• Records for processing:

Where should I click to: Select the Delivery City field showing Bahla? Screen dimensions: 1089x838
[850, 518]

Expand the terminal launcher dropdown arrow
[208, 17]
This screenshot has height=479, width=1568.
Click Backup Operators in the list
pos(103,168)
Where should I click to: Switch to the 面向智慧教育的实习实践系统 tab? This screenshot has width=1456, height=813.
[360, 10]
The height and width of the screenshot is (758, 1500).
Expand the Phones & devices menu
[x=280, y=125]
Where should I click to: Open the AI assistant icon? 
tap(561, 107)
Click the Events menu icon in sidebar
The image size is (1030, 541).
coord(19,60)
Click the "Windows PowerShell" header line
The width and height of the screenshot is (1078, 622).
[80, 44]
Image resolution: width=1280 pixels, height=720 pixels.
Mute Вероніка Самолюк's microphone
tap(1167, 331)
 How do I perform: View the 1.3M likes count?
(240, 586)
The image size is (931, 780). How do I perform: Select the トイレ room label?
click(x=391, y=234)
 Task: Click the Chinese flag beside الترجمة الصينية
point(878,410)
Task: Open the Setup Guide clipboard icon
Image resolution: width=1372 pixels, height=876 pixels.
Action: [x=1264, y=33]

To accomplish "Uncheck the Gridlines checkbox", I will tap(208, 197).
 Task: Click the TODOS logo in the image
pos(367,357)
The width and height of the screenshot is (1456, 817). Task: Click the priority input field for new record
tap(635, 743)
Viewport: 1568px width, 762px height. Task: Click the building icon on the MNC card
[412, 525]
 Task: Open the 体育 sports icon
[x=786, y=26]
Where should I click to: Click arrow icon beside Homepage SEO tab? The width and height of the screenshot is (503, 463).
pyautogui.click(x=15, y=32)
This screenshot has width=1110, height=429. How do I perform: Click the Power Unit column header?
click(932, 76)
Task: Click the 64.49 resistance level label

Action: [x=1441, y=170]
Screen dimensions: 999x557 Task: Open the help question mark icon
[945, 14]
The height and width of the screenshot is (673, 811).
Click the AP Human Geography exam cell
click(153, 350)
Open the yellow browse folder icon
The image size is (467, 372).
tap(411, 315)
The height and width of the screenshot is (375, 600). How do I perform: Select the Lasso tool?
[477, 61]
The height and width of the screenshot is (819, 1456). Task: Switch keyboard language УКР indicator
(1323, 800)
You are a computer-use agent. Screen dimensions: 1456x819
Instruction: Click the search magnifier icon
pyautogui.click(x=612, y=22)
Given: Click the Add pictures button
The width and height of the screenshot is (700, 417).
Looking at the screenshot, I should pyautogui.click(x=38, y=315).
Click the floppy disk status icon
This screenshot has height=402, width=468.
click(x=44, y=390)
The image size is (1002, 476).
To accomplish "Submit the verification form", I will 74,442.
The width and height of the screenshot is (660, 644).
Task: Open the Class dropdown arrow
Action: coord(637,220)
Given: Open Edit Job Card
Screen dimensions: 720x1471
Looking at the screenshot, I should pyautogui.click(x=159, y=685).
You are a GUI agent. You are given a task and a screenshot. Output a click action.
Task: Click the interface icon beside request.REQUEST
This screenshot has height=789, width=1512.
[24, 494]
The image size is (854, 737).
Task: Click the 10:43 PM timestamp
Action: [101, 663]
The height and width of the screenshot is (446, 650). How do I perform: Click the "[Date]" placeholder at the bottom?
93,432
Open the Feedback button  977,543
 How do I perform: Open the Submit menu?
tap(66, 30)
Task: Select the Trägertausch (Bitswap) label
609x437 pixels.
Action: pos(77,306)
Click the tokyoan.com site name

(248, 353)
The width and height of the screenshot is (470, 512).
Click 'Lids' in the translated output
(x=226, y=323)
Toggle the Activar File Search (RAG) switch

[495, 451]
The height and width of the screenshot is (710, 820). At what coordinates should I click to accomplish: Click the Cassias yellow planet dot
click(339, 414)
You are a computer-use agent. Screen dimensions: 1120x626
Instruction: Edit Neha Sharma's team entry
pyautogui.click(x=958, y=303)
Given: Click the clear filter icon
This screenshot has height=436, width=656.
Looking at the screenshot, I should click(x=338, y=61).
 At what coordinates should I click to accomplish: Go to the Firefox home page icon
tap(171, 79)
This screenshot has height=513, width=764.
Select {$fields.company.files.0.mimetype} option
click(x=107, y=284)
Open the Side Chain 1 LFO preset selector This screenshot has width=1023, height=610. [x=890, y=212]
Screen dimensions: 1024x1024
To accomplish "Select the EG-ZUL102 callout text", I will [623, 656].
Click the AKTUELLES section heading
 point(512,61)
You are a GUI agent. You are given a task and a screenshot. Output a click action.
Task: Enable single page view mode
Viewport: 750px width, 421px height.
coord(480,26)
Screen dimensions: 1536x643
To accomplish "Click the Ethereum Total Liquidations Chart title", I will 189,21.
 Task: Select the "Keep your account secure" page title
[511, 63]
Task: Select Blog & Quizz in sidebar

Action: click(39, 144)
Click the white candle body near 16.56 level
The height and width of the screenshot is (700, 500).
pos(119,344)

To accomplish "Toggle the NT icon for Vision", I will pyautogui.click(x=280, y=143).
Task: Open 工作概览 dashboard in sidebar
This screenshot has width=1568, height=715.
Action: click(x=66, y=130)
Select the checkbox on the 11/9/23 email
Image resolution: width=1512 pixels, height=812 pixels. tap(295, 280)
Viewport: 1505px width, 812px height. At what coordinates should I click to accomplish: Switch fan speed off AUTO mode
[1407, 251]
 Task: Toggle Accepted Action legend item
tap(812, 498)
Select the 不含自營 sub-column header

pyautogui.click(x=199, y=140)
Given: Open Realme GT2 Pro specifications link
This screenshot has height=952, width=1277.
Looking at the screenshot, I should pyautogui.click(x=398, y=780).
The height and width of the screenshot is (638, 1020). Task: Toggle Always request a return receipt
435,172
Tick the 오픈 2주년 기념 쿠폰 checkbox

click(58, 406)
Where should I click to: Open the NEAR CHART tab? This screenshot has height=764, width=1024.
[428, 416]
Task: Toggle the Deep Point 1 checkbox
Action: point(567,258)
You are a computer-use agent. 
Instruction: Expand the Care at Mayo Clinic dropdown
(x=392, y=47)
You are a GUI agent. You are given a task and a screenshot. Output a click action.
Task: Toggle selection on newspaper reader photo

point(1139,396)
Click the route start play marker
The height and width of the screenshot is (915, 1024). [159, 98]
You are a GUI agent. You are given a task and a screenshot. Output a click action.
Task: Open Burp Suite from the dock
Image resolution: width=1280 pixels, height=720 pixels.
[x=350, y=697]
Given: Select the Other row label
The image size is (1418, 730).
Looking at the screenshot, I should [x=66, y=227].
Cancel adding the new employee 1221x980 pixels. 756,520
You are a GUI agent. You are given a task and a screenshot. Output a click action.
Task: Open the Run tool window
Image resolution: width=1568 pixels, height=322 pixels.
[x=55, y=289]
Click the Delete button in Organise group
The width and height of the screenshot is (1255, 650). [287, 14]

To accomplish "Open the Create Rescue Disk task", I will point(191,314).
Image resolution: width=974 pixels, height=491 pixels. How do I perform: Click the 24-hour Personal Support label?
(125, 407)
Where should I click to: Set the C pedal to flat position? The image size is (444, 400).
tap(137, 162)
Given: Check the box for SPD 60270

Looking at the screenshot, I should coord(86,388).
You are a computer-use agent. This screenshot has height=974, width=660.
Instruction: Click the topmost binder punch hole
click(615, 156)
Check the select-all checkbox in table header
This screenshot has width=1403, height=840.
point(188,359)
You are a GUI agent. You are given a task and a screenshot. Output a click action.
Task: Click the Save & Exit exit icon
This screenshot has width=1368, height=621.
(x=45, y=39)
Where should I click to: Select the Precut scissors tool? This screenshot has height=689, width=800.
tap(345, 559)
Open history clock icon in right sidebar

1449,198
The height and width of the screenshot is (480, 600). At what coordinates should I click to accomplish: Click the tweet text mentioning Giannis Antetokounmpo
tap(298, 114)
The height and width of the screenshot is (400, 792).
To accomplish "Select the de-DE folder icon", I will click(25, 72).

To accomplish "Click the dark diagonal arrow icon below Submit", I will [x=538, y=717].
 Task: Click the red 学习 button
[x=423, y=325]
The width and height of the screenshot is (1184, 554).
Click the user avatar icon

• Given request: Arrange the entries as a numbered list, leaving out blank lines, starting at the first line of the entries and ending at the line that contains "pos(367,357)".

• Task solution:
1. Where should I click to: Select the Delivery City field showing Bahla? Screen dimensions: 1089x838
2. [850, 518]
3. Expand the terminal launcher dropdown arrow
4. [208, 17]
5. This screenshot has height=479, width=1568.
6. Click Backup Operators in the list
7. pos(103,168)
8. Where should I click to: Switch to the 面向智慧教育的实习实践系统 tab? This screenshot has width=1456, height=813.
9. [360, 10]
10. The height and width of the screenshot is (758, 1500).
11. Expand the Phones & devices menu
12. [x=280, y=125]
13. Where should I click to: Open the AI assistant icon? 
14. tap(561, 107)
15. Click the Events menu icon in sidebar
16. The image size is (1030, 541).
17. coord(19,60)
18. Click the "Windows PowerShell" header line
19. The width and height of the screenshot is (1078, 622).
20. [80, 44]
21. Image resolution: width=1280 pixels, height=720 pixels.
22. Mute Вероніка Самолюк's microphone
23. tap(1167, 331)
24.  How do I perform: View the 1.3M likes count?
25. (240, 586)
26. The image size is (931, 780). How do I perform: Select the トイレ room label?
27. click(x=391, y=234)
28.  Task: Click the Chinese flag beside الترجمة الصينية
29. point(878,410)
30. Task: Open the Setup Guide clipboard icon
31. Image resolution: width=1372 pixels, height=876 pixels.
32. Action: [x=1264, y=33]
33. To accomplish "Uncheck the Gridlines checkbox", I will tap(208, 197).
34.  Task: Click the TODOS logo in the image
35. pos(367,357)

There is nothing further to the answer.